Data extracted from a collection
------------------------------------------------

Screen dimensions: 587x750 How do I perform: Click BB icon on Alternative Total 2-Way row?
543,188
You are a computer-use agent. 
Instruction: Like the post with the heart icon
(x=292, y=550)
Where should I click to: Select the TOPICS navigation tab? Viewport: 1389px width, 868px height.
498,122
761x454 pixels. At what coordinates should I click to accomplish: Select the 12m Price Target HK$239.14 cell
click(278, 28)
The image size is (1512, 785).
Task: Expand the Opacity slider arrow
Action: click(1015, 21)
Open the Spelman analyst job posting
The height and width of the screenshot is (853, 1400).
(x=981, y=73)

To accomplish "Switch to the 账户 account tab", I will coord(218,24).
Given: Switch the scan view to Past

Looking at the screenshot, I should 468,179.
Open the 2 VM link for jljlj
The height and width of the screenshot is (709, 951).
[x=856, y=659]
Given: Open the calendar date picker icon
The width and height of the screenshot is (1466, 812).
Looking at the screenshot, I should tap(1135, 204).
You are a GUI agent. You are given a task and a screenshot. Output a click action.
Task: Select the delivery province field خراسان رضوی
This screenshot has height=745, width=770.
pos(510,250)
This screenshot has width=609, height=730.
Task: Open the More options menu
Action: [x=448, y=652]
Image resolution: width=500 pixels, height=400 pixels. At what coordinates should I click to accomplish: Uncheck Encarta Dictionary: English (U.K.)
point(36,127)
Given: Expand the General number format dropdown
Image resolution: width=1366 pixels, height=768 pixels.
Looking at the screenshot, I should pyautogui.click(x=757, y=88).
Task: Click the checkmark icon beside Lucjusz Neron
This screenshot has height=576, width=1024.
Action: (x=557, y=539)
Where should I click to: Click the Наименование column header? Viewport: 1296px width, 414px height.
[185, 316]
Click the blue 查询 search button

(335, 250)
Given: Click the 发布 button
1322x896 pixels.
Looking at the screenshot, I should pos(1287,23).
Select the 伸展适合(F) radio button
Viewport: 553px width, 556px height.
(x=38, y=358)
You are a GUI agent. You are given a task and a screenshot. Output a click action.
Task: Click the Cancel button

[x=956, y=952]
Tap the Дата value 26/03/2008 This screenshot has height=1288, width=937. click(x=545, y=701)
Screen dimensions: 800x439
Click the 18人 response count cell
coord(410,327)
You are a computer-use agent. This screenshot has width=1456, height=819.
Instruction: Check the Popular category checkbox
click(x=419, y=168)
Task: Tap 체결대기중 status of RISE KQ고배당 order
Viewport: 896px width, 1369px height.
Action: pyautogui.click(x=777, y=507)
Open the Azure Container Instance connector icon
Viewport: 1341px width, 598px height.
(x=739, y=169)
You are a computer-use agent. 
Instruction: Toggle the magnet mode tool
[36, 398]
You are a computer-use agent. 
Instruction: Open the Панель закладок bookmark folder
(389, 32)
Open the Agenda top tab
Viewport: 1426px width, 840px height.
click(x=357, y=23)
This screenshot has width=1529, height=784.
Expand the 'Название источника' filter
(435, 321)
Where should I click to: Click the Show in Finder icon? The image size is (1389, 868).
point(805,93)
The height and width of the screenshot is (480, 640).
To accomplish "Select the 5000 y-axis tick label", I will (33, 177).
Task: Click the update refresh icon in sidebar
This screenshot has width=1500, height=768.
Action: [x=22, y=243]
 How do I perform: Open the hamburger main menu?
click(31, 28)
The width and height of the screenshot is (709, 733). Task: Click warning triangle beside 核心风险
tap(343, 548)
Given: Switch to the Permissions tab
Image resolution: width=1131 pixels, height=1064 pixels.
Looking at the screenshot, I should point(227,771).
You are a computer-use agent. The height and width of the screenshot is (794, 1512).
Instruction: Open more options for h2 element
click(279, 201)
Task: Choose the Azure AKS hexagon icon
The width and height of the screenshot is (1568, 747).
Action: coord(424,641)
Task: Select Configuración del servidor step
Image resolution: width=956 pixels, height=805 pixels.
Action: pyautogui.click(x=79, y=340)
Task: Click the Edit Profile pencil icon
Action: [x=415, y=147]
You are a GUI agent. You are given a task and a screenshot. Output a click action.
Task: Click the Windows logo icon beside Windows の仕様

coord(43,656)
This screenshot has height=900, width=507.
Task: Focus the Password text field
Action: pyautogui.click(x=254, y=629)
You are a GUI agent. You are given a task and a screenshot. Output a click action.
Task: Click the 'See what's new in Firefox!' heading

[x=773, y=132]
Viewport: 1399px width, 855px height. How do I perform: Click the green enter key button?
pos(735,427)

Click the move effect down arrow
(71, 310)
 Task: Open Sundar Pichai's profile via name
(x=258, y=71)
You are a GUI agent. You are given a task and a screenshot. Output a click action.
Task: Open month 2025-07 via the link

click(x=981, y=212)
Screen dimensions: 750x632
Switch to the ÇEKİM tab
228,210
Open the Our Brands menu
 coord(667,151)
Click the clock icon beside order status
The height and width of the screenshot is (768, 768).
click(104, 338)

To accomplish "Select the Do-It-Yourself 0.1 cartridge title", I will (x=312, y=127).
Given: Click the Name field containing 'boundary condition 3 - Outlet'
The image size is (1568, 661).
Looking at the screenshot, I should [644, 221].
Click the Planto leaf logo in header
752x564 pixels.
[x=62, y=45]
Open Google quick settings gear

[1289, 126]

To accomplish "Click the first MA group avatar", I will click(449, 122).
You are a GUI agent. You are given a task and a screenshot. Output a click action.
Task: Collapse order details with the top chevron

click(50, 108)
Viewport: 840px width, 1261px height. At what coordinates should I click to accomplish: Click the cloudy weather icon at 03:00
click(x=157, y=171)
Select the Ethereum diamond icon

------------------------------------------------

_To do_. Edit the material above by replacing each occurrence of "GUI agent" with "interface agent". Leave every other character unchanged.

_Task solution_.
Screen dimensions: 587x750 How do I perform: Click BB icon on Alternative Total 2-Way row?
543,188
You are a computer-use agent. 
Instruction: Like the post with the heart icon
(x=292, y=550)
Where should I click to: Select the TOPICS navigation tab? Viewport: 1389px width, 868px height.
498,122
761x454 pixels. At what coordinates should I click to accomplish: Select the 12m Price Target HK$239.14 cell
click(278, 28)
The image size is (1512, 785).
Task: Expand the Opacity slider arrow
Action: click(1015, 21)
Open the Spelman analyst job posting
The height and width of the screenshot is (853, 1400).
(x=981, y=73)

To accomplish "Switch to the 账户 account tab", I will coord(218,24).
Given: Switch the scan view to Past

Looking at the screenshot, I should 468,179.
Open the 2 VM link for jljlj
The height and width of the screenshot is (709, 951).
[x=856, y=659]
Given: Open the calendar date picker icon
The width and height of the screenshot is (1466, 812).
Looking at the screenshot, I should tap(1135, 204).
You are a interface agent. You are given a task and a screenshot. Output a click action.
Task: Select the delivery province field خراسان رضوی
This screenshot has height=745, width=770.
pos(510,250)
This screenshot has width=609, height=730.
Task: Open the More options menu
Action: [x=448, y=652]
Image resolution: width=500 pixels, height=400 pixels. At what coordinates should I click to accomplish: Uncheck Encarta Dictionary: English (U.K.)
point(36,127)
Given: Expand the General number format dropdown
Image resolution: width=1366 pixels, height=768 pixels.
Looking at the screenshot, I should pyautogui.click(x=757, y=88).
Task: Click the checkmark icon beside Lucjusz Neron
This screenshot has height=576, width=1024.
Action: (x=557, y=539)
Where should I click to: Click the Наименование column header? Viewport: 1296px width, 414px height.
[185, 316]
Click the blue 查询 search button

(335, 250)
Given: Click the 发布 button
1322x896 pixels.
Looking at the screenshot, I should pos(1287,23).
Select the 伸展适合(F) radio button
Viewport: 553px width, 556px height.
(x=38, y=358)
You are a interface agent. You are given a task and a screenshot. Output a click action.
Task: Click the Cancel button

[x=956, y=952]
Tap the Дата value 26/03/2008 This screenshot has height=1288, width=937. click(x=545, y=701)
Screen dimensions: 800x439
Click the 18人 response count cell
coord(410,327)
You are a computer-use agent. This screenshot has width=1456, height=819.
Instruction: Check the Popular category checkbox
click(x=419, y=168)
Task: Tap 체결대기중 status of RISE KQ고배당 order
Viewport: 896px width, 1369px height.
Action: pyautogui.click(x=777, y=507)
Open the Azure Container Instance connector icon
Viewport: 1341px width, 598px height.
(x=739, y=169)
You are a computer-use agent. 
Instruction: Toggle the magnet mode tool
[36, 398]
You are a computer-use agent. 
Instruction: Open the Панель закладок bookmark folder
(389, 32)
Open the Agenda top tab
Viewport: 1426px width, 840px height.
click(x=357, y=23)
This screenshot has width=1529, height=784.
Expand the 'Название источника' filter
(435, 321)
Where should I click to: Click the Show in Finder icon? The image size is (1389, 868).
point(805,93)
The height and width of the screenshot is (480, 640).
To accomplish "Select the 5000 y-axis tick label", I will (33, 177).
Task: Click the update refresh icon in sidebar
This screenshot has width=1500, height=768.
Action: [x=22, y=243]
 How do I perform: Open the hamburger main menu?
click(31, 28)
The width and height of the screenshot is (709, 733). Task: Click warning triangle beside 核心风险
tap(343, 548)
Given: Switch to the Permissions tab
Image resolution: width=1131 pixels, height=1064 pixels.
Looking at the screenshot, I should point(227,771).
You are a computer-use agent. The height and width of the screenshot is (794, 1512).
Instruction: Open more options for h2 element
click(279, 201)
Task: Choose the Azure AKS hexagon icon
The width and height of the screenshot is (1568, 747).
Action: coord(424,641)
Task: Select Configuración del servidor step
Image resolution: width=956 pixels, height=805 pixels.
Action: pyautogui.click(x=79, y=340)
Task: Click the Edit Profile pencil icon
Action: [x=415, y=147]
You are a interface agent. You are given a task and a screenshot. Output a click action.
Task: Click the Windows logo icon beside Windows の仕様

coord(43,656)
This screenshot has height=900, width=507.
Task: Focus the Password text field
Action: pyautogui.click(x=254, y=629)
You are a interface agent. You are given a task and a screenshot. Output a click action.
Task: Click the 'See what's new in Firefox!' heading

[x=773, y=132]
Viewport: 1399px width, 855px height. How do I perform: Click the green enter key button?
pos(735,427)

Click the move effect down arrow
(71, 310)
 Task: Open Sundar Pichai's profile via name
(x=258, y=71)
You are a interface agent. You are given a task and a screenshot. Output a click action.
Task: Open month 2025-07 via the link

click(x=981, y=212)
Screen dimensions: 750x632
Switch to the ÇEKİM tab
228,210
Open the Our Brands menu
 coord(667,151)
Click the clock icon beside order status
The height and width of the screenshot is (768, 768).
click(104, 338)

To accomplish "Select the Do-It-Yourself 0.1 cartridge title", I will (x=312, y=127).
Given: Click the Name field containing 'boundary condition 3 - Outlet'
The image size is (1568, 661).
Looking at the screenshot, I should [644, 221].
Click the Planto leaf logo in header
752x564 pixels.
[x=62, y=45]
Open Google quick settings gear

[1289, 126]

To accomplish "Click the first MA group avatar", I will click(449, 122).
You are a interface agent. You are given a task and a screenshot. Output a click action.
Task: Collapse order details with the top chevron

click(50, 108)
Viewport: 840px width, 1261px height. At what coordinates should I click to accomplish: Click the cloudy weather icon at 03:00
click(x=157, y=171)
Select the Ethereum diamond icon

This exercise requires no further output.